Forte dei principi di diritto affermati dalla Cassazione, per cui, in tema di pubblico impiego privatizzato, “il dipendente non perde il diritto alle ferie ed alla corrispondente indennità sostitutiva alla cessazione del rapporto di lavoro, ove tale cessazione sia avvenuta per malattia che abbia impedito l'effettivo godimento del periodo di congedo ancora spettante” e “il datore di lavoro ha l'onere di dimostrare di avere esercitato la sua capacità organizzativa in modo che il lavoratore godesse effettivamente del periodo di congedo e, quindi, di averlo inutilmente invitato a usufruirne, con espresso avviso della perdita, in caso diverso, del diritto alle dette ferie e alla indennità sostitutiva; pertanto, non è idonea a fare ritenere assolto tale onere la comunicazione con la quale la P.A. chieda al dipendente di consumare siffatte ferie genericamente prima della cessazione del rapporto di impiego e non entro una data specificamente indicata, senza riportare l'avviso menzionato e subordinando, comunque, l'utilizzo del congedo in questione alle sue esigenze organizzative”, la questione è dunque ritornata alla Corte di Appello di Palermo che, in diversa composizione, ha infine accolto la domanda dell’ex dirigente medico.

Con la sentenza n. 569/2025, pubblicata lo scorso 16 giugno, il collegio palermitano ha espressamente rimarcato tutta l’inconsistenza della tesi propugnata dall’azienda sanitaria, che andava ancora ripetendo che il dipendente aveva perduto il diritto per non aver fornito la prova di aver preventivamente avanzato istanza di godimento delle ferie, considerando invece decisivo l’appezzamento della condotta illegittima tenuta dalla stessa amministrazione che, di fatto, aveva subordinato l’invito alla fruizione delle ferie alle esigenze del servizio ricoperto dal lavoratore.

Questo atteggiamento, enucleabile dal testo delle comunicazioni intercorse fra le parti, è stato quindi considerato inidoneo a liberare l'Azienda dai suoi oneri contrattuali, che per vero coincidono – secondo la motivazione addotta – “con quello di invitare formalmente il proprio dipendente a fruire del periodo di riposo senza vincolo alcuno che non fosse ascrivibile alla deliberata volontà di quest'ultimo di rinunciarvi”.

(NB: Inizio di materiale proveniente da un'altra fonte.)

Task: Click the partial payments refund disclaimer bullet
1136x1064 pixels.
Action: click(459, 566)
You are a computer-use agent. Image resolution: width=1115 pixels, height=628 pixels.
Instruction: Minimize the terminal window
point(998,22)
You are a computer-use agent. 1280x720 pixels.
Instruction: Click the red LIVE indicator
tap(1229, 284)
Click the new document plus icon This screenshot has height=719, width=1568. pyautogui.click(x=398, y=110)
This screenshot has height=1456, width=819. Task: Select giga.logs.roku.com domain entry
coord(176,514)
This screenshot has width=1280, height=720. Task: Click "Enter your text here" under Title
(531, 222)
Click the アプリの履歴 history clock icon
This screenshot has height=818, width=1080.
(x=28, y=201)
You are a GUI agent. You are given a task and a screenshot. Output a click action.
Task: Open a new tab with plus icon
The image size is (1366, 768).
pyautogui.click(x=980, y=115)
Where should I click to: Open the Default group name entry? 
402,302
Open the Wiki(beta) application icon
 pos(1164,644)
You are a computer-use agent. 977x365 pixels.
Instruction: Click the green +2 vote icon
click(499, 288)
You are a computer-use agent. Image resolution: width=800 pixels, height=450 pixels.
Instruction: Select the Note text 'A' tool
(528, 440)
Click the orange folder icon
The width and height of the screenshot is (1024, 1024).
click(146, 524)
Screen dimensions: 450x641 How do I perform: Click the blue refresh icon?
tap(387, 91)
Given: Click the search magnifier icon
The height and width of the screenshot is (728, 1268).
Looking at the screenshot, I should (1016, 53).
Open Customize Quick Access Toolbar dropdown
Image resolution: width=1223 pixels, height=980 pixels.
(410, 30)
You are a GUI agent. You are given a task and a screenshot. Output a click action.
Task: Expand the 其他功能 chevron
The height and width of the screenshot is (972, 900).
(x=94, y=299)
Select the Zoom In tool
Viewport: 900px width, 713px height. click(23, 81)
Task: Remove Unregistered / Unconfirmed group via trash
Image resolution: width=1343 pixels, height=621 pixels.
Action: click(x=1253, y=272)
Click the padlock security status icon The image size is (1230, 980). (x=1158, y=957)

Su tali premesse, l’Azienda sanitaria resistente è stata quindi condannata al pagamento in favore dell’ex dirigente medico dell’importo di oltre 41 mila euro, a titolo di indennità sostitutiva per i 178 giorni di ferie maturate e non godute prima della cessazione del servizio, oltre interessi e rivalutazione, e con sonante vittoria delle spese di lite che, racchiudendo in sé i vari gradi di giudizio, ha visto superata la soglia dei 15 mila euro di rimborso.